«Belanglos» war leider das erste Adjektiv, das mir während der ersten Hälfte von Elizabeth Strouts neuem Roman «Am Meer» einfiel.
Worum geht’s? Lucy Barton, Autorin, weiss, Mitte 60, wird von ihrem ersten Mann, William, genötigt, mit ihm von New York nach Maine zu ziehen. Denn was für sie noch lange nicht greifbar ist, hat er längst erkannt: eine Pandemie ist im Anmarsch. Der Roman beginnt somit Anfang 2020 und endet im Frühjahr 2021.
Wie ist es erzählt? Ich-Erzählerin Lucy, die Strout-Fans bereits aus zwei anderen Romanen kennen, lässt uns mehrheitlich an ihren Gedanken teilhaben, die beständig zwischen der Gegenwart und der Vergangenheit wechseln und die vor allem um sich selbst und ihre Familie kreisen. Die wenigen, eher knappen Dialoge wirken auch aufgrund ihrer Wortwahl oft oberflächlich und wie Lucy zu ihrem Leben nahm auch ich eine Distanz zum Roman und seinen Figuren ein.
Kurz nach der Hälfte hatte ich kurz den Eindruck, es würde interessanter, als sie nämlich auf die politische Situation in den USA zu sprechen kam, auf den tiefen Riss in der Gesellschaft zwischen Begünstigten und weit weniger Begünstigten, zwischen Trump-Anhängern und dem Rest. Sie kommt auch noch mehrfach darauf zu sprechen, aber auch diese kurzen Abschnitte wechseln sich rasch ab mit ihren übrigen Gedanken. Toll an ihrem Blick auf die Gesellschaft fand ich, wie bewusst sie Vorurteile abbaut. Ebenfalls gefallen haben mir die Erwähnungen von Olive Kitteridge, einer Hauptfigur aus Strouts früheren Werken, sowie die hoffnungsvolle Aussicht, dass wir später im Leben (wieder) eine freundschaftliche Beziehung zu Menschen führen können, die uns oder die wir einst verletzt haben – wenn wir denn möchten.
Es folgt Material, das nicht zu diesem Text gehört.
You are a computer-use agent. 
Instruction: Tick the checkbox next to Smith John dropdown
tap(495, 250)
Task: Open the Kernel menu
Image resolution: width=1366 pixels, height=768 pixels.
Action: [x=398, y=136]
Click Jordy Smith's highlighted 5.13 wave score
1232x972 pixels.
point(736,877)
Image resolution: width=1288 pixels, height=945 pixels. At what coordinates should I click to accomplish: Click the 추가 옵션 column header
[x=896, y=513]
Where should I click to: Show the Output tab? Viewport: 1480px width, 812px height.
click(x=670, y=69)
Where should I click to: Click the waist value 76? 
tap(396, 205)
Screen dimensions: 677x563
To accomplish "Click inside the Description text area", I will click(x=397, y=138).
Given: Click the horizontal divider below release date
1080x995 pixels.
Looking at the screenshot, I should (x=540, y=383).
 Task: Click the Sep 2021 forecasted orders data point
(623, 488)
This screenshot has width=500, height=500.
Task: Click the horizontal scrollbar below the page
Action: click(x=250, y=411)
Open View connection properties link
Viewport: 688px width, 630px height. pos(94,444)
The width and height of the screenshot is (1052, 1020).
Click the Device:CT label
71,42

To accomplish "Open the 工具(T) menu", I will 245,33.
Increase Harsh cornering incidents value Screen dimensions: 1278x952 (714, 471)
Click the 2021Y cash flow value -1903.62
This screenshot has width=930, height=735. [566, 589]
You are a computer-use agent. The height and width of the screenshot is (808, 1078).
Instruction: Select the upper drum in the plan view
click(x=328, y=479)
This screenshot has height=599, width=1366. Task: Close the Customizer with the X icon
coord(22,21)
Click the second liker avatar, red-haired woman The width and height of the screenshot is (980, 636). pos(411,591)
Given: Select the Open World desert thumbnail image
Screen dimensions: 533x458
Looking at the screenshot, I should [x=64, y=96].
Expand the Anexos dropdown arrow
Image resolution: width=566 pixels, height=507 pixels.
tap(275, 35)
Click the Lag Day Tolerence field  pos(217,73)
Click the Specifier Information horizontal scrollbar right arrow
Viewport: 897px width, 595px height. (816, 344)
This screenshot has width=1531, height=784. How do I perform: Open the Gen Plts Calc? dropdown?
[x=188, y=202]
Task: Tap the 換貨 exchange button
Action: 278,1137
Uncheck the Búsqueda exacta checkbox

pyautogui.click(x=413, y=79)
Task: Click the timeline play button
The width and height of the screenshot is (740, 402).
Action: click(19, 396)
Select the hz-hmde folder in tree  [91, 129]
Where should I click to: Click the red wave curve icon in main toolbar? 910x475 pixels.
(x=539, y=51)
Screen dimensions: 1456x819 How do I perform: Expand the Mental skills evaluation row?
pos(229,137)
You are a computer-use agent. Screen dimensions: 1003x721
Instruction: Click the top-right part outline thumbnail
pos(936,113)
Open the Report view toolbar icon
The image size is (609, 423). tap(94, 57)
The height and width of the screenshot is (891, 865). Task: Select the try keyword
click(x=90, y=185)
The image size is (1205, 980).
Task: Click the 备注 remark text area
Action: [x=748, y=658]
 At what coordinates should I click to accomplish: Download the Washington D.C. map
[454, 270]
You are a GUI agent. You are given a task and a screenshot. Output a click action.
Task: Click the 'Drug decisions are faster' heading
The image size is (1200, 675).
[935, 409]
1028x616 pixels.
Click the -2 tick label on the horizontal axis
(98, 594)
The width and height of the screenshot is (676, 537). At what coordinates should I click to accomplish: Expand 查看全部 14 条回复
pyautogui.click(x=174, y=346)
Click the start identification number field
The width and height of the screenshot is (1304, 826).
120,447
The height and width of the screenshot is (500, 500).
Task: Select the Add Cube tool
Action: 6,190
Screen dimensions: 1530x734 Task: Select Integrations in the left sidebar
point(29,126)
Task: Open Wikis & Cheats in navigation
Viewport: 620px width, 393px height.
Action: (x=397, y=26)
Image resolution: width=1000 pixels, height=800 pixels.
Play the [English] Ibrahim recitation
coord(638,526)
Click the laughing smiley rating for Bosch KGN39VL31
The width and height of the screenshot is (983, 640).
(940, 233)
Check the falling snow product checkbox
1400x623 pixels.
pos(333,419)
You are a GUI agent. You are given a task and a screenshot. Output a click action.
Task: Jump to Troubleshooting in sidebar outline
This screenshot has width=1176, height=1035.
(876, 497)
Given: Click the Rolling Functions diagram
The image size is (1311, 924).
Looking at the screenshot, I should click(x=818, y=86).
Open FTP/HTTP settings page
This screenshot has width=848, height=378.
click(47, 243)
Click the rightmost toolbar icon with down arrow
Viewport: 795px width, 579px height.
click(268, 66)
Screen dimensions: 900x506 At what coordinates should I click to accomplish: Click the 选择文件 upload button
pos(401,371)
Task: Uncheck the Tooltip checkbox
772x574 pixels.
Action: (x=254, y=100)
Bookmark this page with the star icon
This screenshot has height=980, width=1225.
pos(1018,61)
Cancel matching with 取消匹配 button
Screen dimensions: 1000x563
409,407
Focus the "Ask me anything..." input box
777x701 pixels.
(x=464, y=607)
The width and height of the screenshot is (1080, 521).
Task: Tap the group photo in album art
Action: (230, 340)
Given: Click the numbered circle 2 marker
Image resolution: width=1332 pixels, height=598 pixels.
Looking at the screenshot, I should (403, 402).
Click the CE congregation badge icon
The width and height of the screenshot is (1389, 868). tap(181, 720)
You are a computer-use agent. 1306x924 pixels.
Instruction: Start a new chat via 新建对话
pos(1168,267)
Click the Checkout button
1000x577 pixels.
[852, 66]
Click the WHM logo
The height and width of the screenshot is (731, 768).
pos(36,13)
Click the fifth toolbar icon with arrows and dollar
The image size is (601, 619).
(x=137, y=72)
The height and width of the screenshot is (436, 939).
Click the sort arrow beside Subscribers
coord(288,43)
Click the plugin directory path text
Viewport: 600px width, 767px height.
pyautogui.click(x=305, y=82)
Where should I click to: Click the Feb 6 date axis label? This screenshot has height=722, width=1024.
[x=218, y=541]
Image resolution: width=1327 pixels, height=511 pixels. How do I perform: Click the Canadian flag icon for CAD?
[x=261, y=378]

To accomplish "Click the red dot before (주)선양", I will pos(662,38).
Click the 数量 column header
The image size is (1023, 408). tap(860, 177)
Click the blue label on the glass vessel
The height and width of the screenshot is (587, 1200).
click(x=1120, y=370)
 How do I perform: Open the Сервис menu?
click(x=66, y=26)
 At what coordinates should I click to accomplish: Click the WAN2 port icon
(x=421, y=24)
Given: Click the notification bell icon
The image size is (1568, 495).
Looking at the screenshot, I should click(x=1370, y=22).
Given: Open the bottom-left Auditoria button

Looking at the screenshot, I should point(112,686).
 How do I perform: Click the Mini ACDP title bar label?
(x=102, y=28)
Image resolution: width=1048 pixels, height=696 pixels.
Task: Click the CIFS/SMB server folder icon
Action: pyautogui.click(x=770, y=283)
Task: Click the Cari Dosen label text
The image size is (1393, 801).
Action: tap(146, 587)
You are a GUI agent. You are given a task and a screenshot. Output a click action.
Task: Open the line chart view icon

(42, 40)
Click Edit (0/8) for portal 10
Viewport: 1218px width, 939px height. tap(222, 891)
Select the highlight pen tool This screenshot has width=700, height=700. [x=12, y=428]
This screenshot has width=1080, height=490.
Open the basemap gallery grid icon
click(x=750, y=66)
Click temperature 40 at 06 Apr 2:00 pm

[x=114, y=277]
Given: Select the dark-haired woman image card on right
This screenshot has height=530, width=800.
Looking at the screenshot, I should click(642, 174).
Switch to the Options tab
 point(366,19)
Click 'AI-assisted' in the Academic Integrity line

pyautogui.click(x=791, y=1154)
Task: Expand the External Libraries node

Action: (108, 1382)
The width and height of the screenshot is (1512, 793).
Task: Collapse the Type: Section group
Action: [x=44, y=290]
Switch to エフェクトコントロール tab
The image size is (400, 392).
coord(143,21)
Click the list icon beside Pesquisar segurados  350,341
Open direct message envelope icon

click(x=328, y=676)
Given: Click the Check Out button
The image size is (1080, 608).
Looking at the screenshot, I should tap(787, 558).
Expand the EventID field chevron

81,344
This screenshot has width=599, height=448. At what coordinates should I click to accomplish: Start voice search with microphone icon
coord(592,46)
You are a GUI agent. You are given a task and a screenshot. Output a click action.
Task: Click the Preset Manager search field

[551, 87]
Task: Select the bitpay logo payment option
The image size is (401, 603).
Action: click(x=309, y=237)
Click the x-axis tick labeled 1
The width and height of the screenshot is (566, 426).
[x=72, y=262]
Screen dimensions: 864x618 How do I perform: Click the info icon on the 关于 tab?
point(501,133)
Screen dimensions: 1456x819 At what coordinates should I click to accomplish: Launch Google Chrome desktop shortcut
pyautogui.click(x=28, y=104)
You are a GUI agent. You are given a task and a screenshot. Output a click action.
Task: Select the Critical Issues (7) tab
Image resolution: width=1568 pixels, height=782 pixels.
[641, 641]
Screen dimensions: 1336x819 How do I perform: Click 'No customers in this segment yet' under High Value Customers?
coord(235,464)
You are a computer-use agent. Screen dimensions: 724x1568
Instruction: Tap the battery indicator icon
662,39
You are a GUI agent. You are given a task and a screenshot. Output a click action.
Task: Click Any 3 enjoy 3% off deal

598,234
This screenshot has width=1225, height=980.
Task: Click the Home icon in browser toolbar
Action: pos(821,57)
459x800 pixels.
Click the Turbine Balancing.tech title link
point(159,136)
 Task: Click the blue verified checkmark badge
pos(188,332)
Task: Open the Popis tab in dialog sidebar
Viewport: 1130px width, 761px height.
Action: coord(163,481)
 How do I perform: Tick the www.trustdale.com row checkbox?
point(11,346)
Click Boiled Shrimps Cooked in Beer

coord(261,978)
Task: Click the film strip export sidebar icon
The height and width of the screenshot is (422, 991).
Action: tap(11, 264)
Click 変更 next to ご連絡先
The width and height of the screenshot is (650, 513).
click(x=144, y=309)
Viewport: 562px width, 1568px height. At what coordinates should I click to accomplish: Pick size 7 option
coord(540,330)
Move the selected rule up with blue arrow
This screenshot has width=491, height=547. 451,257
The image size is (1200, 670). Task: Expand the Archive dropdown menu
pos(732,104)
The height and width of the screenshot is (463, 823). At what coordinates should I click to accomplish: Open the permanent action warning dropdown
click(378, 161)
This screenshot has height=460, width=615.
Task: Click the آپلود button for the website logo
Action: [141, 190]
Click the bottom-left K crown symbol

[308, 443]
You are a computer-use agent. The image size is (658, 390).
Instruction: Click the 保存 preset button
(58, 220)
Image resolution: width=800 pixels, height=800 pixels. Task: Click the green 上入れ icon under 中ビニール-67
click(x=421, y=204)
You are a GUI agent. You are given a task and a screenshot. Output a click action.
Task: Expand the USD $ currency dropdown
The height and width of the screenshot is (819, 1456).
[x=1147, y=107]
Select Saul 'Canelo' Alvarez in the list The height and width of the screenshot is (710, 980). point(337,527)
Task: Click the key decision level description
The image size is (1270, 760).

Insgesamt haftete “Am Meer” für mich eine therapeutische Note an, als habe Strout/Lucy das Bedürfnis, das Gefühl der pandemiebedingten Entfremdung und Deplatzierung aus ihrem Leben schriftlich festzuhalten, um es nachvollziehen zu können.
Alles in allem würde ich es nicht mehr als «belanglos» bezeichnen, aber ich kann auch nicht behaupten, dass mich «Am Meer» gepackt oder gar begeistert hätte. Von daher würde ich diesen Roman eher nicht empfehlen.
Die Übersetzung stammt von Sabine Roth.